China sees US as a partner in future space exploration initiatives...

Insignia of the Chinese Lunar Exploration Prog...Image via WikipediaSPACE.com -- China Hopes for Place on Space Station

The Chinese have announced that they hope to be included in the international space station (ISS) project, which has been in operation since 2000 under the control of US, Russian and European astronauts. China has only recently become the third nation to launch a man into space on its own, and if it joins the ISS it would be the 17th nation participating in the long-term orbital experimentation platform. The US has thus far relented from including the Chinese in ISS missions because of the ideological stigma of a strong Communist Chinese space program operating as an equal with NASA and its now democratic Russian partners.
China frightened many in the scientific community last year when it obliterated an aging weather satellite with a ground-based anti-satellite missile. It was the first time any nation, the US and Russia included, had conducted such a test of a land-based missile and has fueled concerns around the world that we are on the verge of an arms race in space.
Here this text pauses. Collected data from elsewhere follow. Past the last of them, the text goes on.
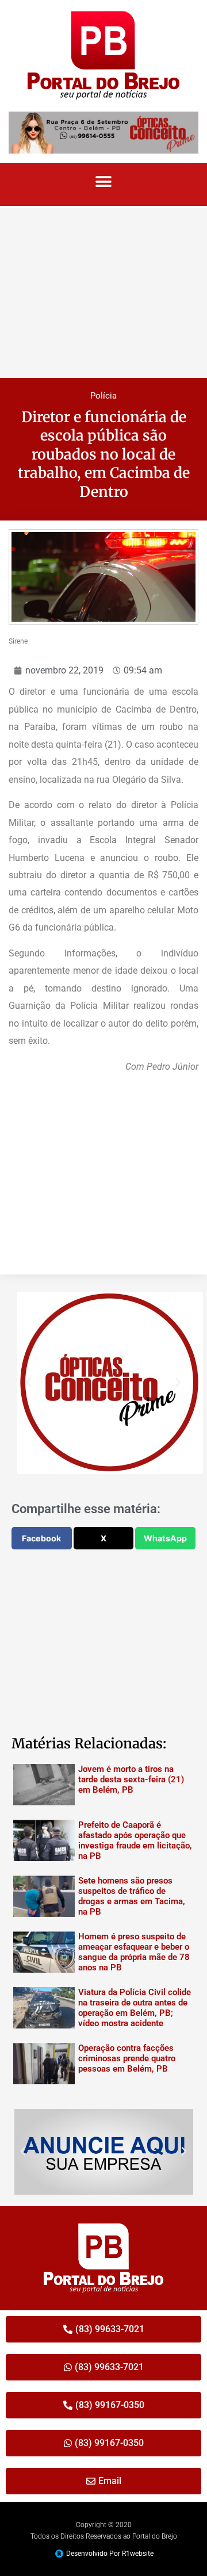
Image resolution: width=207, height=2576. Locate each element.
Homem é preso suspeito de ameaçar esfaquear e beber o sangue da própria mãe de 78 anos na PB (134, 1952)
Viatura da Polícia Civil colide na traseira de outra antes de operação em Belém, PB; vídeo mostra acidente (134, 2007)
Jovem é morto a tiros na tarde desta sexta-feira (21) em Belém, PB (131, 1779)
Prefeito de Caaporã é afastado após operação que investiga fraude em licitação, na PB (135, 1840)
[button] (104, 181)
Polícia (103, 396)
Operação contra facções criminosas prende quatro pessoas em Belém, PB (126, 2058)
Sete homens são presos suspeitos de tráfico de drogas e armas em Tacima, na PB (131, 1896)
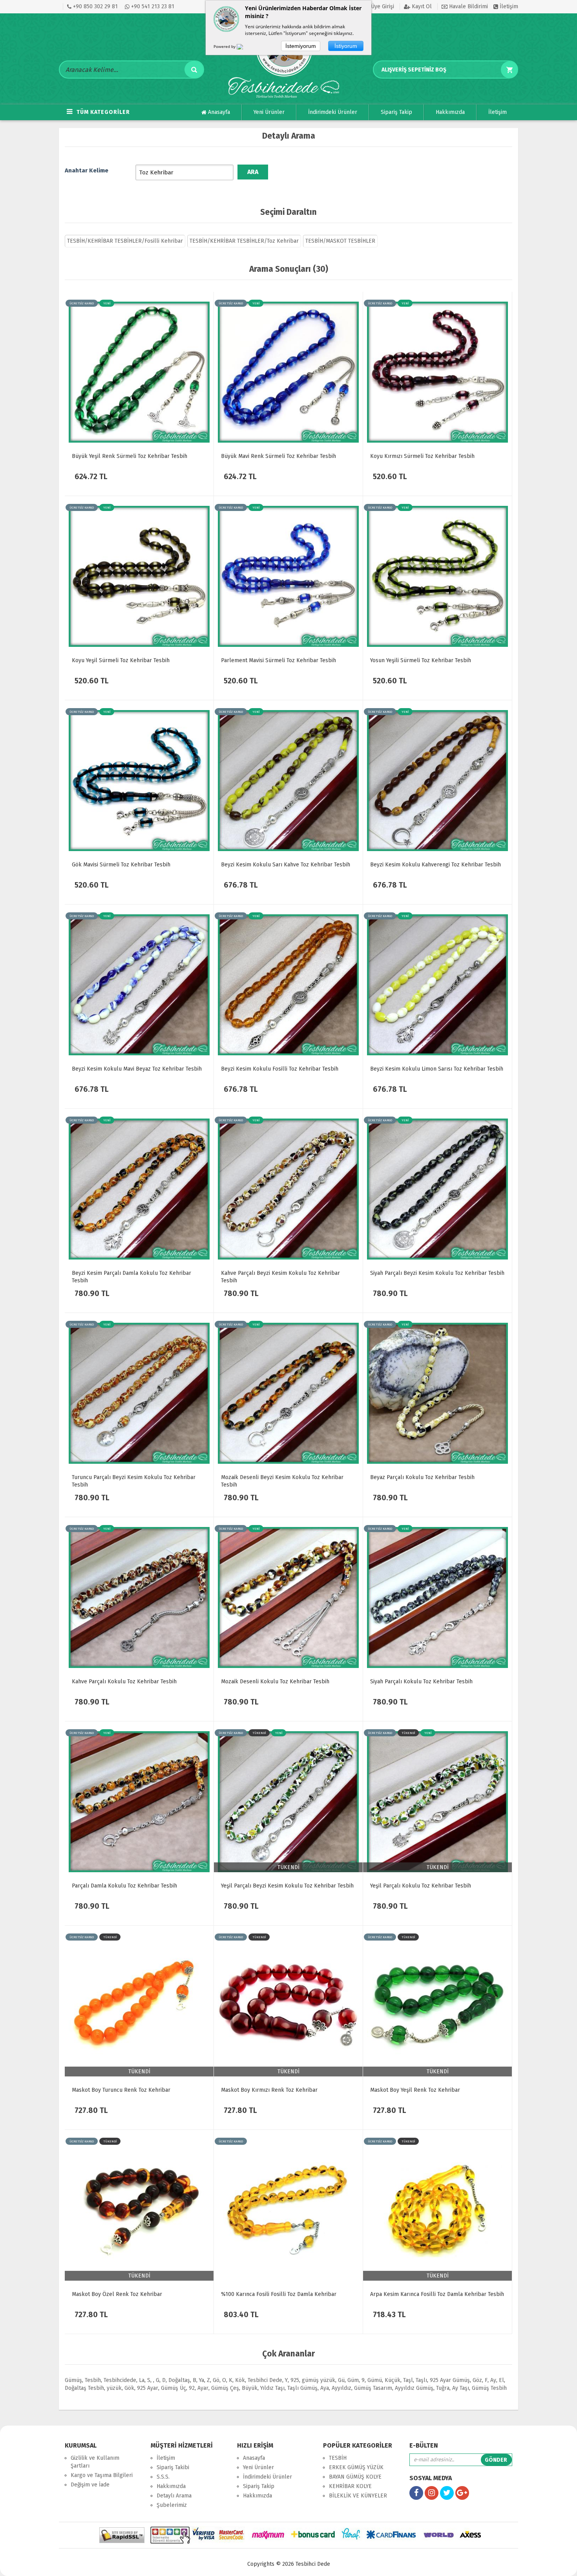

Such experiments can pose real threats to the long-term space exploration capability of mankind, as debris clutters and inhibits near-Earth orbit, making missions to the furtherest reaches of the solar system more complicated and dangerous.

China will launch a lunar probe to map the moon's surface later this month, though they are significantly behind their Japanese rivals, who have just this week seen their lunar orbiter around Earth's only natural satellite. The regional space race will become even more heated once India launches their lunar module next April.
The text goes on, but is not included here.